### INSTRUCTIONS FOR THE TASK
Print all entries below exactly, without images.

### DATA TO PROCESS
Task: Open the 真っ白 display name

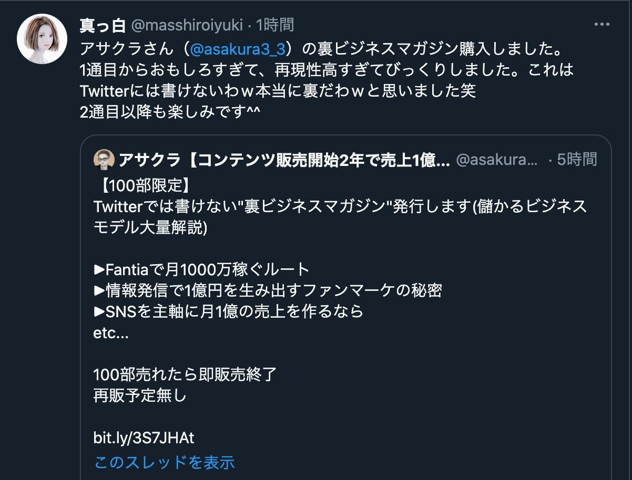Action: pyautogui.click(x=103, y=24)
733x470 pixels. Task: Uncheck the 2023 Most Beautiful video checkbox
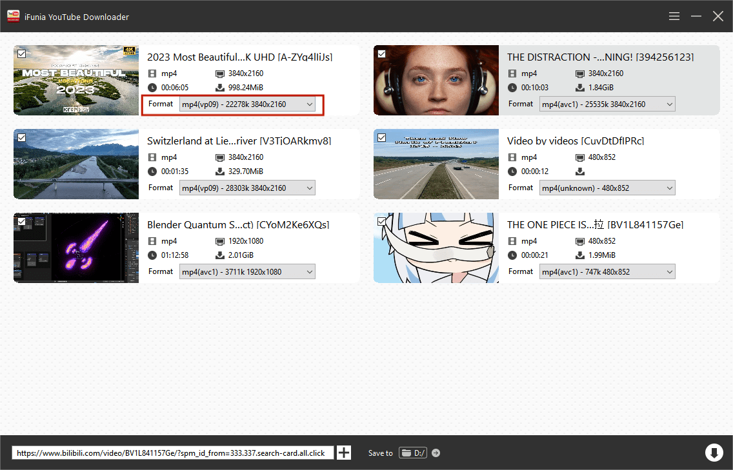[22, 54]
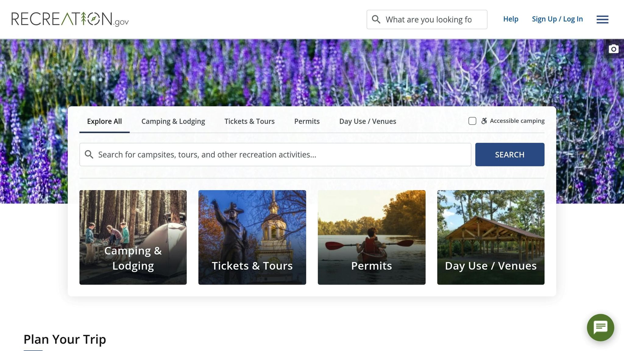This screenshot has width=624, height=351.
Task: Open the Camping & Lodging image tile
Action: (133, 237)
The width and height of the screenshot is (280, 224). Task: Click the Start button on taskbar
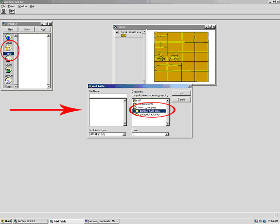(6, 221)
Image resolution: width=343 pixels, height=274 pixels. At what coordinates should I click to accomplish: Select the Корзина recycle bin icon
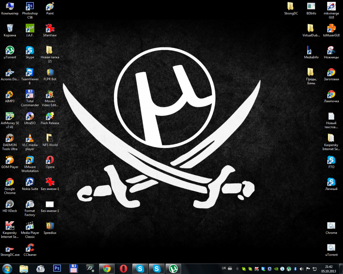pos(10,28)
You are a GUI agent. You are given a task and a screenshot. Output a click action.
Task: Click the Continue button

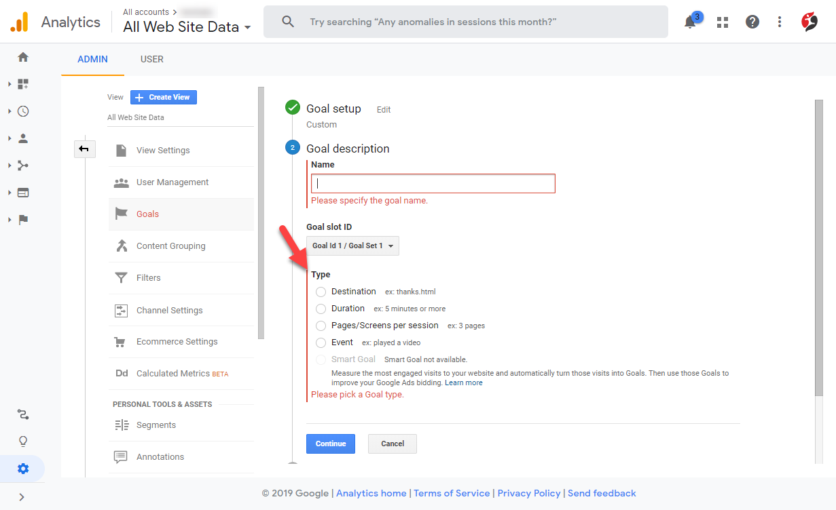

### PROBLEM SOLUTION
Task: Open the 真っ白 display name

Action: pyautogui.click(x=103, y=24)
733x470 pixels. Task: Uncheck the 2023 Most Beautiful video checkbox
[22, 54]
This screenshot has width=624, height=351.
Task: Open the Camping & Lodging image tile
Action: (133, 237)
The width and height of the screenshot is (280, 224). Task: Click the Start button on taskbar
(6, 221)
Image resolution: width=343 pixels, height=274 pixels. At what coordinates should I click to accomplish: Select the Корзина recycle bin icon
pos(10,28)
You are a GUI agent. You are given a task and a screenshot. Output a click action.
Task: Click the Continue button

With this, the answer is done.